**Problem:**
Would you return exactly the lines from the top of the data below through the one containing "Given: Click the Collapse All toolbar icon", leaving out the pictures?

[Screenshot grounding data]
┄┄┄┄┄┄┄┄┄┄┄┄┄┄┄┄┄┄┄┄
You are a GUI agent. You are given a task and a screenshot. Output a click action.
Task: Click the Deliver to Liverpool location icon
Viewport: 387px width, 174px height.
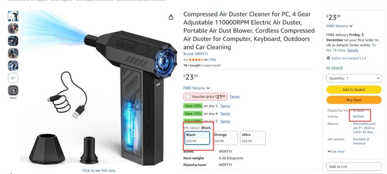[x=328, y=58]
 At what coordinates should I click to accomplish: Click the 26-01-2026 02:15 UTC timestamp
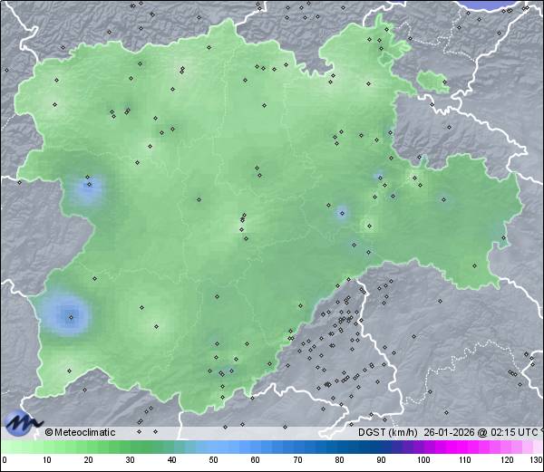pos(479,432)
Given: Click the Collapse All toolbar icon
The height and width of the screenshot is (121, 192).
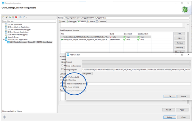Looking at the screenshot, I should pyautogui.click(x=20, y=17).
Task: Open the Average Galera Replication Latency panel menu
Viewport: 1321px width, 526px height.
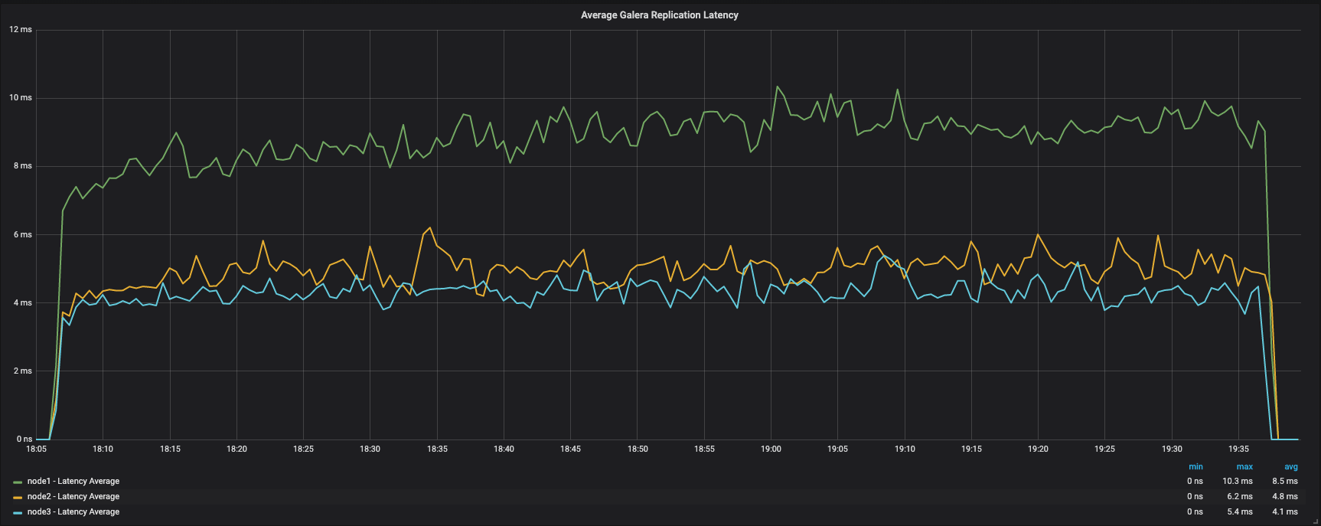Action: [x=659, y=15]
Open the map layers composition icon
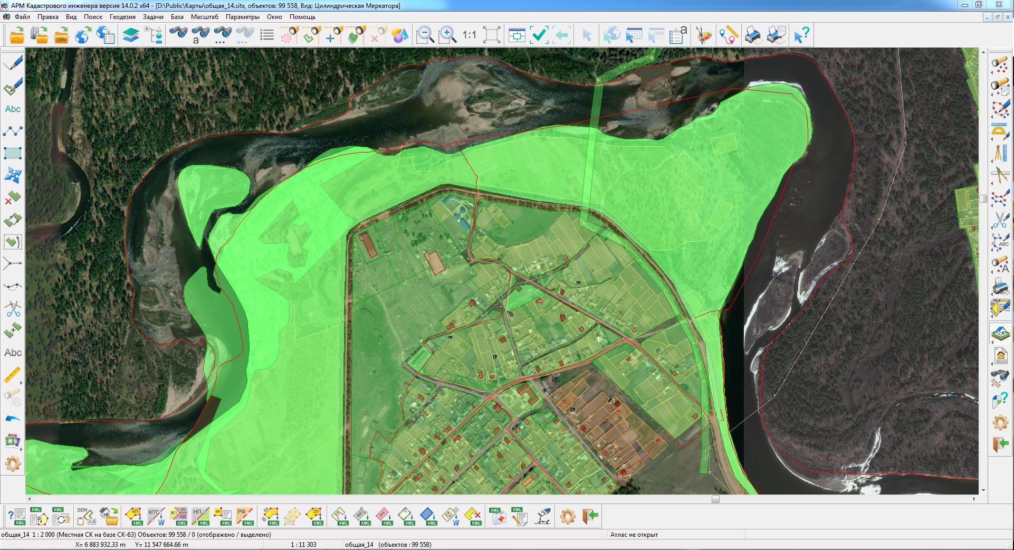1014x550 pixels. [130, 35]
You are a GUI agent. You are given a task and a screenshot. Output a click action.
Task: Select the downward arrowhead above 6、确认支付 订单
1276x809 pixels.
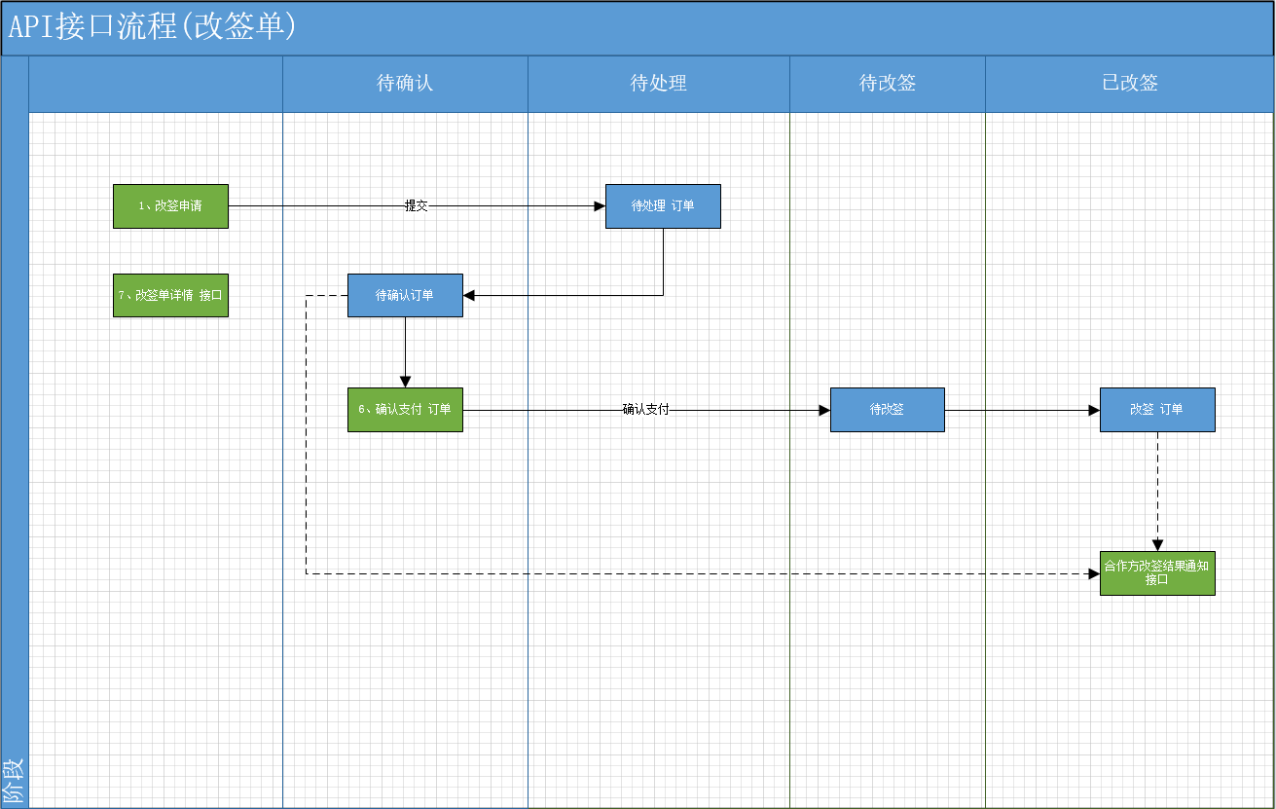[405, 382]
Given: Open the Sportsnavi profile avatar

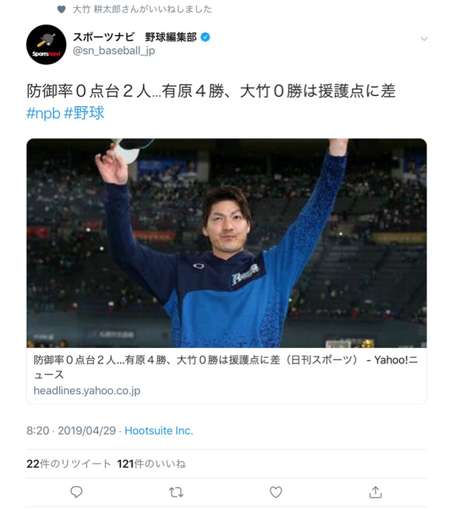Looking at the screenshot, I should [46, 44].
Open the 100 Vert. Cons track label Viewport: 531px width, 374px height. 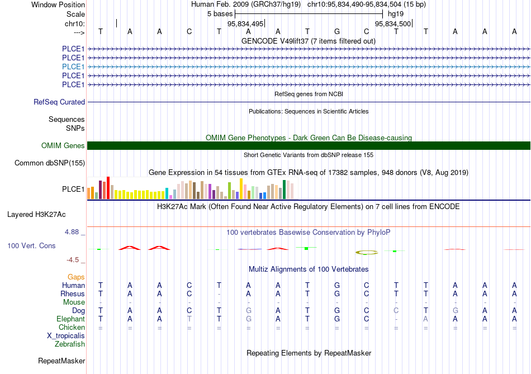click(31, 246)
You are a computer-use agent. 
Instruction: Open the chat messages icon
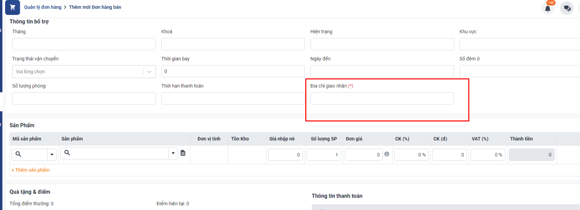click(567, 8)

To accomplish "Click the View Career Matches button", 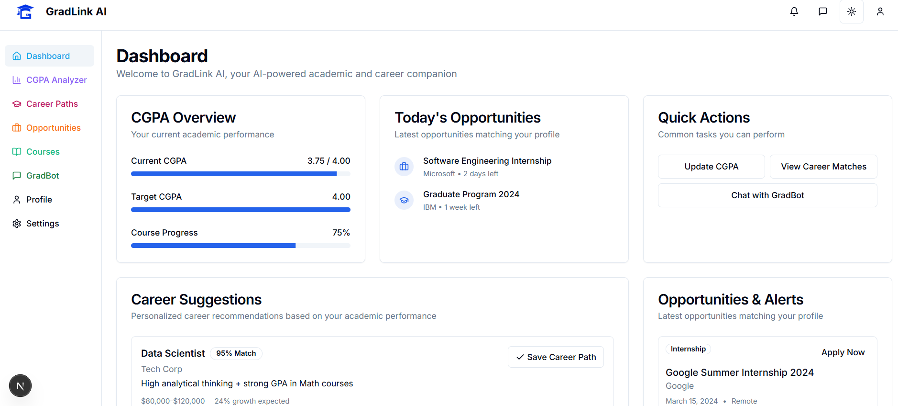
┄┄┄┄┄┄┄┄┄┄┄┄┄┄┄┄┄┄┄┄
**Exercise output:**
You are a GUI agent. You are given a task and a screenshot. Output a click action.
Task: Click the Deliver to Liverpool location icon
Viewport: 387px width, 174px height.
[x=328, y=58]
 At what coordinates should I click to accomplish: Click the 26-01-2026 02:15 UTC timestamp
pos(479,432)
Given: Click the Collapse All toolbar icon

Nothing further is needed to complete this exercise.